Thinning can be statistically independent or dependent, meaning that the probability of thinning any point is either independent or dependent of thinning other points. The more tractable case is statistically independent thinning, which is the thinning type covered here. We can further group this thinning into two types based on whether the thinning rule depends on the locations of the point. (I use the word location, instead of point, to refer to where a point of a point process is located on the underlying mathematical space on which the point process is defined.)

Spatially independent thinning

The simplest thinning operation is one that does not depend on point locations. This thinning is sometimes referred to as $p$-thinning, where the constant $p$ has the condition $0\leq p \leq 1$ because it is the probability of thinning a single point. Simply put, the probability of a point being thinned does not depend on the point locations.

Example

We can liken the thinning action to flipping a biased coin with probability of $p$ for heads (or tails) for each point of the underlying point process, and then removing the point if a head (or tails) occurs. If there were a constant number $n$ of points of the underlying point process, then the number of thinned (or retained) points will form a binomial random variable with parameters $n$ and $p$ (or $1-p$).

Simulation

Simulating this thinning operation is rather straightforward. Given a realization of a point process, for each point, simply generate or simulate a uniform random variable on the interval $(0,1)$, and if this random variable is less than $p$, remove the point. (This is simply sampling a Bernoulli distribution, which is covered in this post.)

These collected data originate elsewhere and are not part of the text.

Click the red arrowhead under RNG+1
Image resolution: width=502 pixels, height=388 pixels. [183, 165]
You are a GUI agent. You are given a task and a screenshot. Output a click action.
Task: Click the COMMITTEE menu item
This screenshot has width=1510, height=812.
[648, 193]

In the code section below, I have shown how this thinning operation is implemented.

Spatially dependent thinning

To generalize the idea of $p$-thinning, we can simply require that the thinning probability of any point depends on its location $x$, which gives us the concept of $p(x)$-thinning. (I write a single $x$ to denote a point on the plane, that is $x\in \mathbb{R}^2$, instead of writing, for example, the $x$ and $y$ and coordinates separately.) More precisely, the probability of thinning a point is given by a function $p(x)$ such that $0 \leq p(x)\leq 1$, but all point thinnings occur independently of each other. In other words, this is a spatially dependent thinning that is statistically independent.

Example

I’ll illustrate the concept of (statistically independent) spatially dependent thinning with a somewhat contrived example. We assume that the living locations of all the people in the world form a point process on a (slightly squashed) sphere. Let’s say that Earth has become overpopulated, particularly in the Northern Hemisphere, so we decide to randomly choose people and send them off to another galaxy, but we do it based on how far they live from the North Pole. The thinning rule could be, for example, $p(x)= \exp(- |x|^2/s^2)$, where $|x|$ is the distance to the North Pole and $s>0$ is some constant for distance scaling.

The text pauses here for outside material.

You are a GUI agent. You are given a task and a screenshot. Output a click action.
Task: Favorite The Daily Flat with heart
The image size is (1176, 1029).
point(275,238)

Put another way, a person at location $x$ flips a biased coin with the probability of heads being equal to $p(x)=\exp(- |x|^2/s^2)$. If a head comes up, then that person is removed from the planet. With the maximum of $p(x)$ is at the North Pole, we can see that the lucky (or unlucky?) people in countries like Australia, New Zealand (or Aotearoa), South Africa, Argentina and Chile, are more likely not to be sent off (that is, thinned) into the great unknown.

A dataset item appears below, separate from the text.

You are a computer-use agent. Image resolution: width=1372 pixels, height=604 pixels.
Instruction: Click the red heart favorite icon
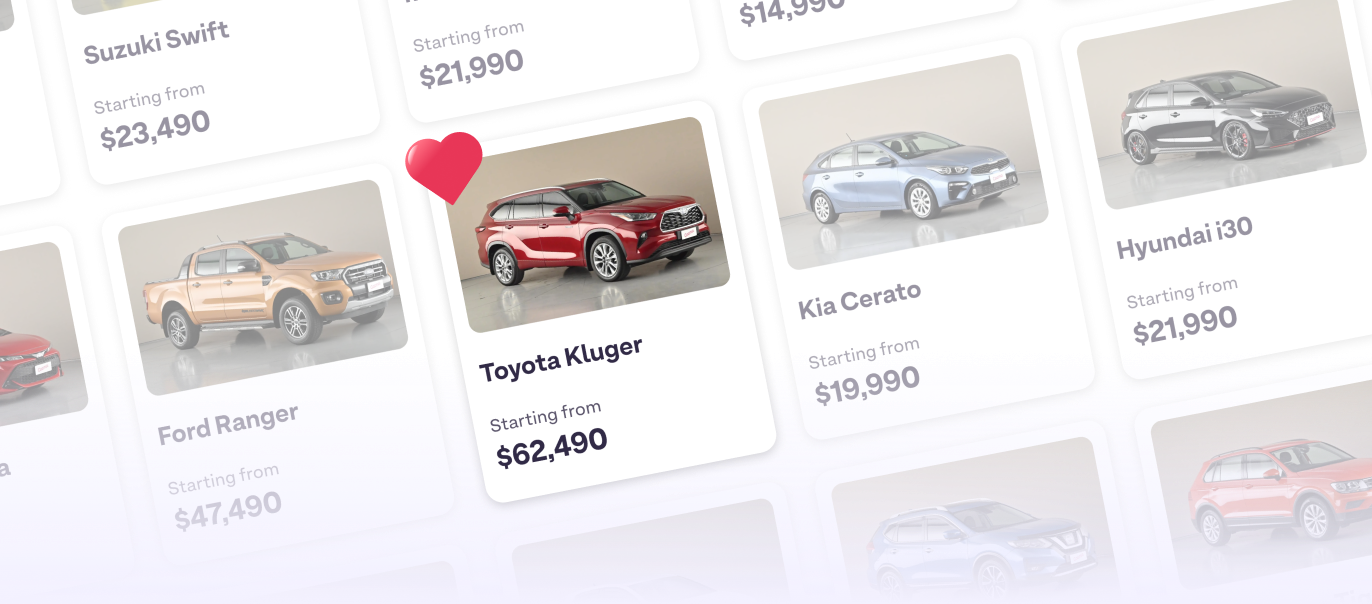pyautogui.click(x=444, y=167)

For people who live comparable distances from the North Pole, the removal probabilities are similar in value, yet the events of being remove remain independent. For example, the probabilities of removing any two people from the small nation Lesotho are similar in value, but these two random events are still completely independent of each other.

Simulation

Simulating a spatially dependent thinning is just slightly more involved than the spatially independent case. Given a realization of a point process, for each point at, say, $x$, simply generate or simulate a uniform random variable on the interval $(0,1)$, and if this random variable is less than $p(x)$, remove the point.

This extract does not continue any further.